16 August 2007

Big bosses

Today is the start of the annual summit for the Shanghai Cooperation Organization, an economic and military alliance involving China, Russian, Kyrgyzstan, Kazakhstan, Tajikistan and Uzbekistan. The government of Kyrgyz Pres. Kurmanbek Bakiev is milking all the public relations potential possible from the event. Millions of dollars have reportedly been spent sprucing up the city. A Kyrgyz colleague at the university said yesterday she wishes the summit was held here every year because there is new paving, new streetlights, the water fountains work, and the streets are clean—at least those along the routes the dignitaries are taking.

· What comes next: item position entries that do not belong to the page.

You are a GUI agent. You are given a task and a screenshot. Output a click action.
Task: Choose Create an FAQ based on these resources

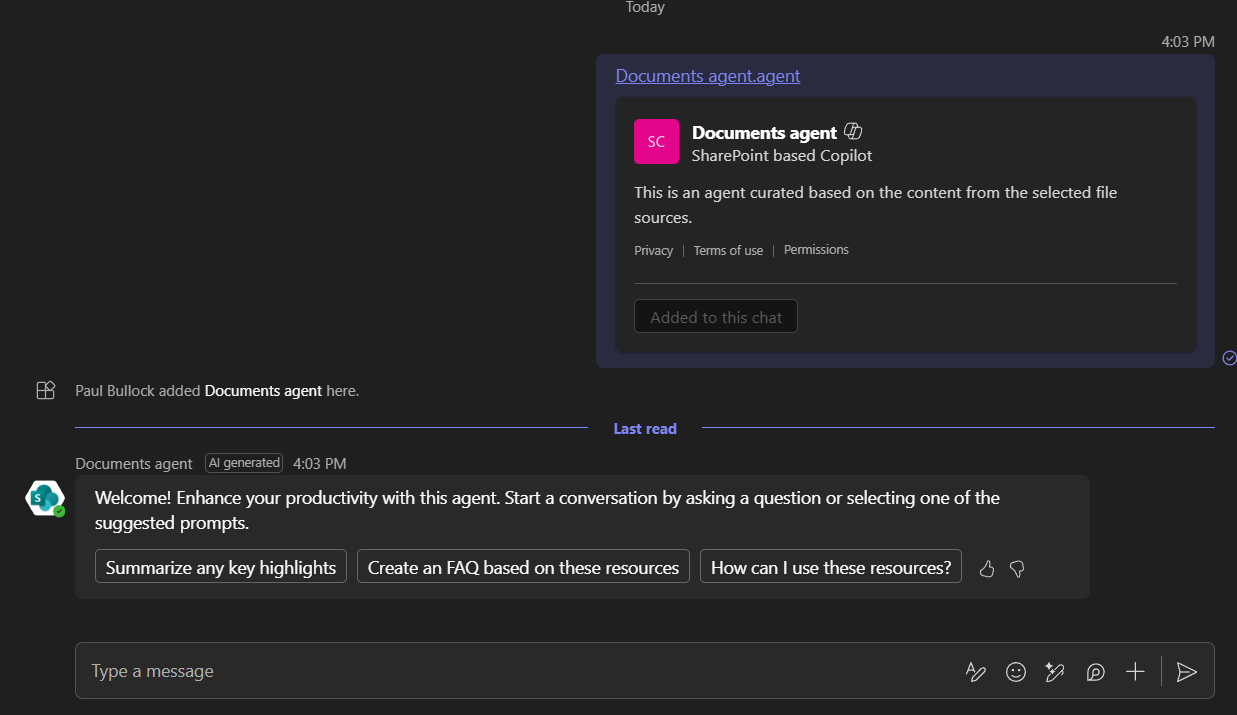pyautogui.click(x=522, y=566)
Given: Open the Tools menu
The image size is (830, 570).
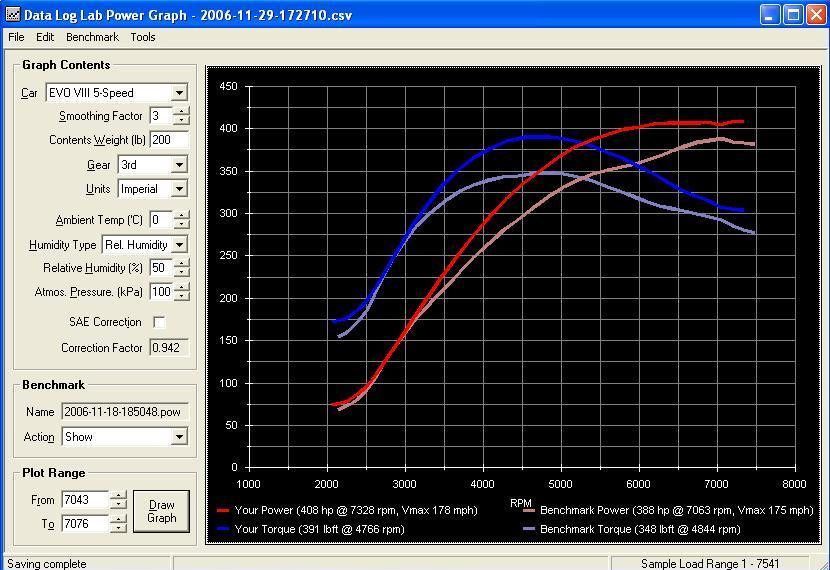Looking at the screenshot, I should [143, 37].

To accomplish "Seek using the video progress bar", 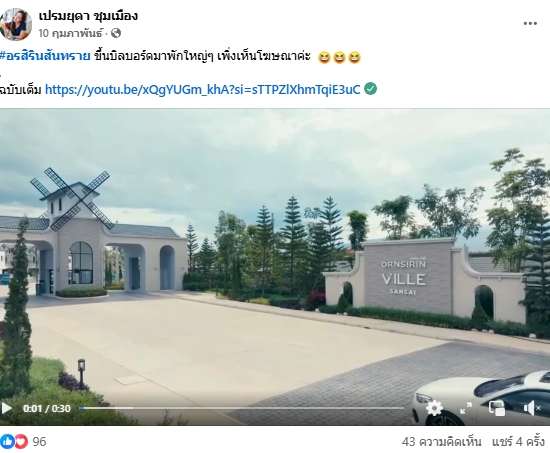I will [241, 408].
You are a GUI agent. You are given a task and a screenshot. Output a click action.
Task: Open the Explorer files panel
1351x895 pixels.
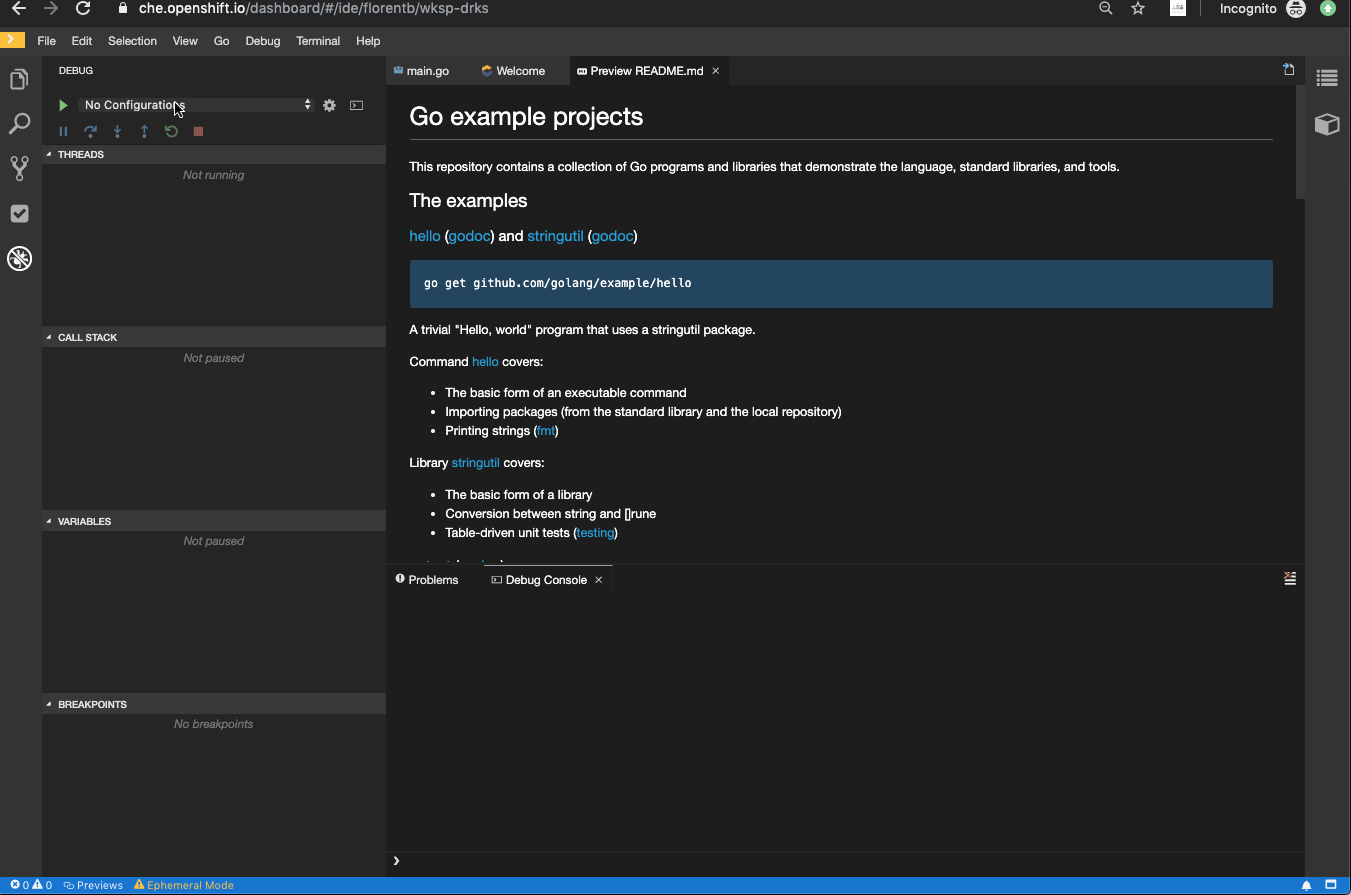click(x=18, y=78)
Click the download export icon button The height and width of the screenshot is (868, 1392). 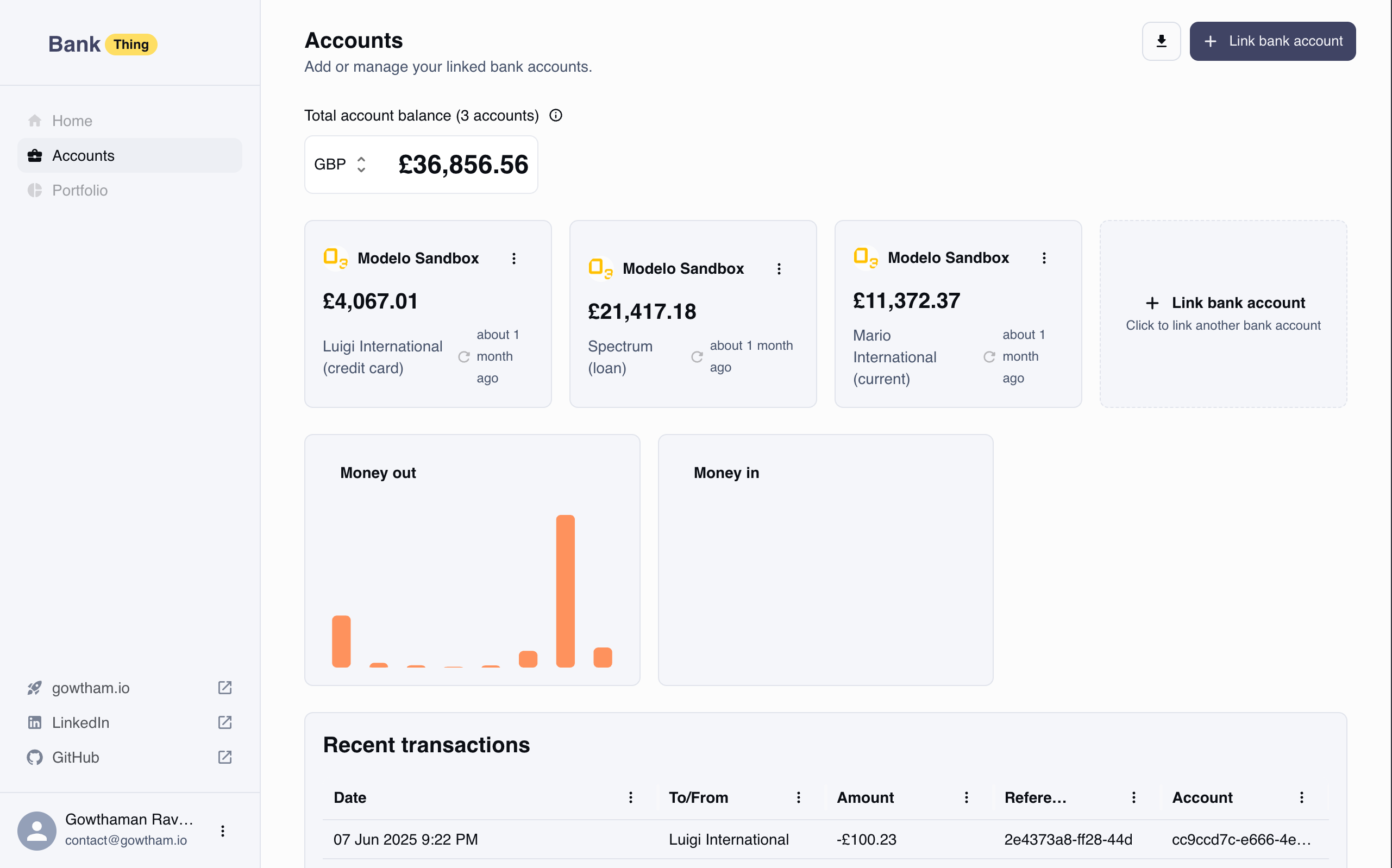[1161, 41]
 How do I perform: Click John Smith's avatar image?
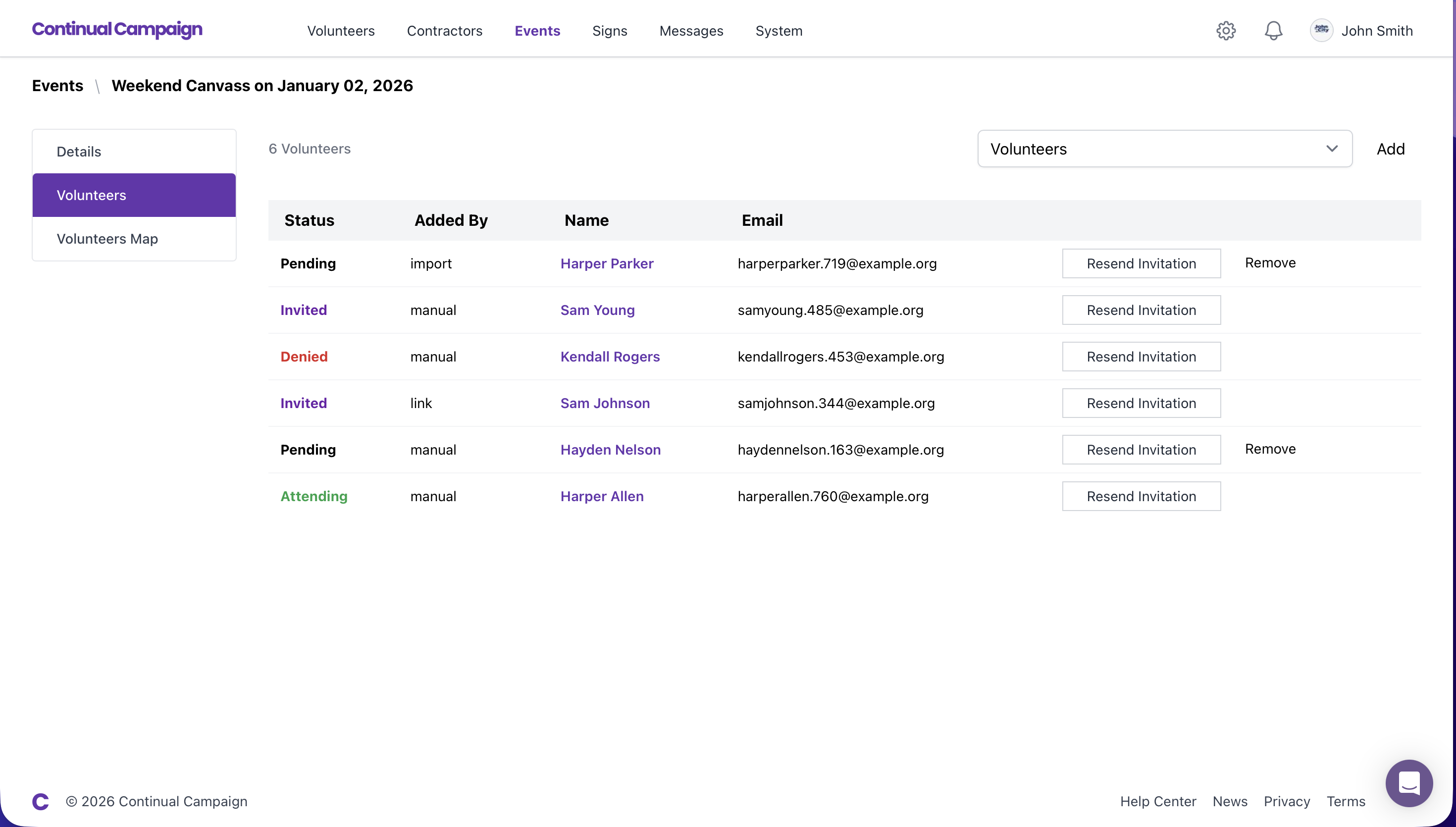click(1321, 30)
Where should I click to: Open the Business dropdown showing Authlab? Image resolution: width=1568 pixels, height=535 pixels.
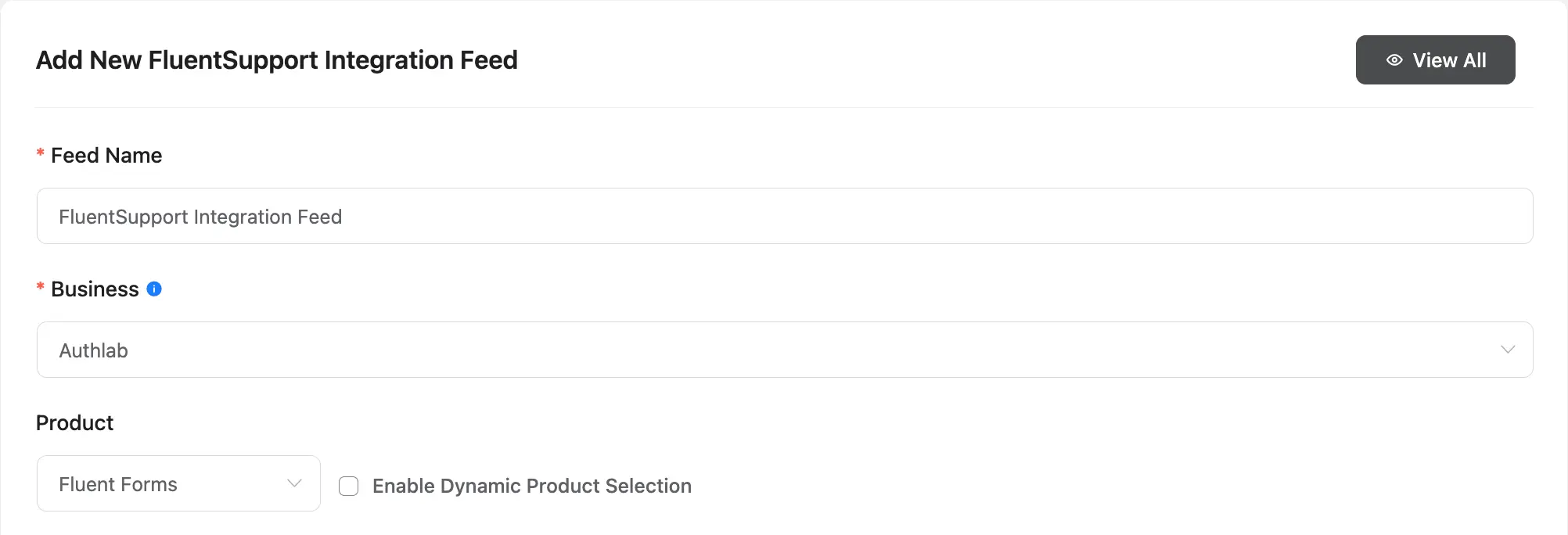pos(782,350)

And there are security personnel everywhere. One of the government-funded billboards for the summit has the six presidents standing shoulder to shoulder as semiotic equals with Bakiev strategically placed between Pres. Vladimir Putin from Russia and Hu Jintao, the president of China. In this billboard, Bakiev, the leader of a nation of 5 million people that is the size of South Dakota, shakes hands with Hu, who represents the world’s largest nation and arguably the economic powerhouse of the 21st century. Oh, this has to swell the head of Bakiev, who may be the least secure of the six rulers and, perhaps not coincidentally, the leader of the most democratic of the SCO nations.